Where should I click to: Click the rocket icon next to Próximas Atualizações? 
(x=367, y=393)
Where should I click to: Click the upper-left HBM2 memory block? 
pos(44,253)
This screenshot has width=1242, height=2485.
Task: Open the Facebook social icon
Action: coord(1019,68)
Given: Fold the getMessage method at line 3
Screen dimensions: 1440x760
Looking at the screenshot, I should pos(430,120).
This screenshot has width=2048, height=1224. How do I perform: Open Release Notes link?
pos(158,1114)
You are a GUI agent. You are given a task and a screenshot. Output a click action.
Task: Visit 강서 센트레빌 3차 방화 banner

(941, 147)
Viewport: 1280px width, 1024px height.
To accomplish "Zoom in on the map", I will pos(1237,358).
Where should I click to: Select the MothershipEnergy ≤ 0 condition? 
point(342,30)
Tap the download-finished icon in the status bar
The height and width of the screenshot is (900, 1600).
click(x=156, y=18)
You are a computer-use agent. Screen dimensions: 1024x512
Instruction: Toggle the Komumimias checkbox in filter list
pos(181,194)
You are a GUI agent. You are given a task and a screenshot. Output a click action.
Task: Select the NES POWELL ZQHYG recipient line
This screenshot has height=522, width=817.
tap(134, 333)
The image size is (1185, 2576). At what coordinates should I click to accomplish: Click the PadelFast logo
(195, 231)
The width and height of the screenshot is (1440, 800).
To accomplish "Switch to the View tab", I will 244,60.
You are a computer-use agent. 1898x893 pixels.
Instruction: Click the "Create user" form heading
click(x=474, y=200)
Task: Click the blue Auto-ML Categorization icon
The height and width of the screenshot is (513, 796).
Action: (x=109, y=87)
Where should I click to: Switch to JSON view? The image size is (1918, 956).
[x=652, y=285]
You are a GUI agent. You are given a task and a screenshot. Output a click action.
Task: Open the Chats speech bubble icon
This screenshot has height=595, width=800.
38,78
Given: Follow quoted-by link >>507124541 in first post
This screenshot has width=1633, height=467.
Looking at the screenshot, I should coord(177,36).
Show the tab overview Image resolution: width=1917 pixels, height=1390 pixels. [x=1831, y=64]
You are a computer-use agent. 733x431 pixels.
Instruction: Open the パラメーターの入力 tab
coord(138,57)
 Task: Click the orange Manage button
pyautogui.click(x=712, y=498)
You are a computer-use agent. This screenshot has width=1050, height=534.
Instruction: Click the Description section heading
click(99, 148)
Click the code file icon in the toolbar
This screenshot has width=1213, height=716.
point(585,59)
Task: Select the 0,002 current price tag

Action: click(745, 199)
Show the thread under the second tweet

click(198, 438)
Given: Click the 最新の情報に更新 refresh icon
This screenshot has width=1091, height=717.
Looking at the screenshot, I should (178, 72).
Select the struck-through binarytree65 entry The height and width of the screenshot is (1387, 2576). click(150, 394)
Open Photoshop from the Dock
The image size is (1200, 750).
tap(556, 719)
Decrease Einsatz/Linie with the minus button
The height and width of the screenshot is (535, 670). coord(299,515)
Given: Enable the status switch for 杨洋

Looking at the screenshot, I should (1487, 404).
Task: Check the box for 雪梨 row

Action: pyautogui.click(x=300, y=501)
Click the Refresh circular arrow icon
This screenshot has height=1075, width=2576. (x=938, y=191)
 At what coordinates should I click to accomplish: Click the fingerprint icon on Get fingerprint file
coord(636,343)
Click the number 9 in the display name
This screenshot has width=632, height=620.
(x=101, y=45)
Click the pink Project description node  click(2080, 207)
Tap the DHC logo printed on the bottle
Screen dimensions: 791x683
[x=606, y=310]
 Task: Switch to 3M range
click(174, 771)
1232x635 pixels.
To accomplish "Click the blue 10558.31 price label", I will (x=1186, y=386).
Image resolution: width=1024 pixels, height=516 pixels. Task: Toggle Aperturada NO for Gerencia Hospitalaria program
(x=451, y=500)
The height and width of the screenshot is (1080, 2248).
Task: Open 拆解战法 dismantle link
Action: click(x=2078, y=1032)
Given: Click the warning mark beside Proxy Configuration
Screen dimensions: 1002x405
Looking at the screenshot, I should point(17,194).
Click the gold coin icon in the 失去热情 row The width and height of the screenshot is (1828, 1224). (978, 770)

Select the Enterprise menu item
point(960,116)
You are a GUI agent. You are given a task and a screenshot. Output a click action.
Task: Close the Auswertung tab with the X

▬▬▬▬▬▬▬▬▬▬

**ANFORDERUNGEN**
Stelle sämtliche Zeilen der obigen Datensätze als Markdown-Tabelle mit den Spalten „Nr“ (fortlaufende Zeilennummer) und „Zeile“ (Wortlaut der Zeile) dar. Leerzeilen werden dabei ausgelassen.

**AUFGABENERGEBNIS**
| Nr | Zeile |
|---|---|
| 1 | Where should I click to: Click the rocket icon next to Próximas Atualizações?  |
| 2 | (x=367, y=393) |
| 3 | Where should I click to: Click the upper-left HBM2 memory block?  |
| 4 | pos(44,253) |
| 5 | This screenshot has width=1242, height=2485. |
| 6 | Task: Open the Facebook social icon |
| 7 | Action: coord(1019,68) |
| 8 | Given: Fold the getMessage method at line 3 |
| 9 | Screen dimensions: 1440x760 |
| 10 | Looking at the screenshot, I should pos(430,120). |
| 11 | This screenshot has width=2048, height=1224. How do I perform: Open Release Notes link? |
| 12 | pos(158,1114) |
| 13 | You are a GUI agent. You are given a task and a screenshot. Output a click action. |
| 14 | Task: Visit 강서 센트레빌 3차 방화 banner |
| 15 | (941, 147) |
| 16 | Viewport: 1280px width, 1024px height. |
| 17 | To accomplish "Zoom in on the map", I will pos(1237,358). |
| 18 | Where should I click to: Select the MothershipEnergy ≤ 0 condition?  |
| 19 | point(342,30) |
| 20 | Tap the download-finished icon in the status bar |
| 21 | The height and width of the screenshot is (900, 1600). |
| 22 | click(x=156, y=18) |
| 23 | You are a computer-use agent. Screen dimensions: 1024x512 |
| 24 | Instruction: Toggle the Komumimias checkbox in filter list |
| 25 | pos(181,194) |
| 26 | You are a GUI agent. You are given a task and a screenshot. Output a click action. |
| 27 | Task: Select the NES POWELL ZQHYG recipient line |
| 28 | This screenshot has height=522, width=817. |
| 29 | tap(134, 333) |
| 30 | The image size is (1185, 2576). At what coordinates should I click to accomplish: Click the PadelFast logo |
| 31 | (195, 231) |
| 32 | The width and height of the screenshot is (1440, 800). |
| 33 | To accomplish "Switch to the View tab", I will 244,60. |
| 34 | You are a computer-use agent. 1898x893 pixels. |
| 35 | Instruction: Click the "Create user" form heading |
| 36 | click(x=474, y=200) |
| 37 | Task: Click the blue Auto-ML Categorization icon |
| 38 | The height and width of the screenshot is (513, 796). |
| 39 | Action: (x=109, y=87) |
| 40 | Where should I click to: Switch to JSON view? The image size is (1918, 956). |
| 41 | [x=652, y=285] |
| 42 | You are a GUI agent. You are given a task and a screenshot. Output a click action. |
| 43 | Task: Open the Chats speech bubble icon |
| 44 | This screenshot has height=595, width=800. |
| 45 | 38,78 |
| 46 | Given: Follow quoted-by link >>507124541 in first post |
| 47 | This screenshot has width=1633, height=467. |
| 48 | Looking at the screenshot, I should coord(177,36). |
| 49 | Show the tab overview Image resolution: width=1917 pixels, height=1390 pixels. [x=1831, y=64] |
| 50 | You are a computer-use agent. 733x431 pixels. |
| 51 | Instruction: Open the パラメーターの入力 tab |
| 52 | coord(138,57) |
| 53 |  Task: Click the orange Manage button |
| 54 | pyautogui.click(x=712, y=498) |
| 55 | You are a computer-use agent. This screenshot has width=1050, height=534. |
| 56 | Instruction: Click the Description section heading |
| 57 | click(99, 148) |
| 58 | Click the code file icon in the toolbar |
| 59 | This screenshot has width=1213, height=716. |
| 60 | point(585,59) |
| 61 | Task: Select the 0,002 current price tag |
| 62 | Action: click(745, 199) |
| 63 | Show the thread under the second tweet |
| 64 | click(198, 438) |
| 65 | Given: Click the 最新の情報に更新 refresh icon |
| 66 | This screenshot has width=1091, height=717. |
| 67 | Looking at the screenshot, I should (178, 72). |
| 68 | Select the struck-through binarytree65 entry The height and width of the screenshot is (1387, 2576). click(150, 394) |
| 69 | Open Photoshop from the Dock |
| 70 | The image size is (1200, 750). |
| 71 | tap(556, 719) |
| 72 | Decrease Einsatz/Linie with the minus button |
| 73 | The height and width of the screenshot is (535, 670). coord(299,515) |
| 74 | Given: Enable the status switch for 杨洋 |
| 75 | Looking at the screenshot, I should (1487, 404). |
| 76 | Task: Check the box for 雪梨 row |
| 77 | Action: pyautogui.click(x=300, y=501) |
| 78 | Click the Refresh circular arrow icon |
| 79 | This screenshot has height=1075, width=2576. (x=938, y=191) |
| 80 |  At what coordinates should I click to accomplish: Click the fingerprint icon on Get fingerprint file |
| 81 | coord(636,343) |
| 82 | Click the number 9 in the display name |
| 83 | This screenshot has width=632, height=620. |
| 84 | (x=101, y=45) |
| 85 | Click the pink Project description node  click(2080, 207) |
| 86 | Tap the DHC logo printed on the bottle |
| 87 | Screen dimensions: 791x683 |
| 88 | [x=606, y=310] |
| 89 |  Task: Switch to 3M range |
| 90 | click(174, 771) |
| 91 | 1232x635 pixels. |
| 92 | To accomplish "Click the blue 10558.31 price label", I will (x=1186, y=386). |
| 93 | Image resolution: width=1024 pixels, height=516 pixels. Task: Toggle Aperturada NO for Gerencia Hospitalaria program |
| 94 | (x=451, y=500) |
| 95 | The height and width of the screenshot is (1080, 2248). |
| 96 | Task: Open 拆解战法 dismantle link |
| 97 | Action: click(x=2078, y=1032) |
| 98 | Given: Click the warning mark beside Proxy Configuration |
| 99 | Screen dimensions: 1002x405 |
| 100 | Looking at the screenshot, I should point(17,194). |
| 101 | Click the gold coin icon in the 失去热情 row The width and height of the screenshot is (1828, 1224). (978, 770) |
| 102 | Select the Enterprise menu item |
| 103 | point(960,116) |
| 104 | You are a GUI agent. You are given a task and a screenshot. Output a click action. |
| 105 | Task: Close the Auswertung tab with the X |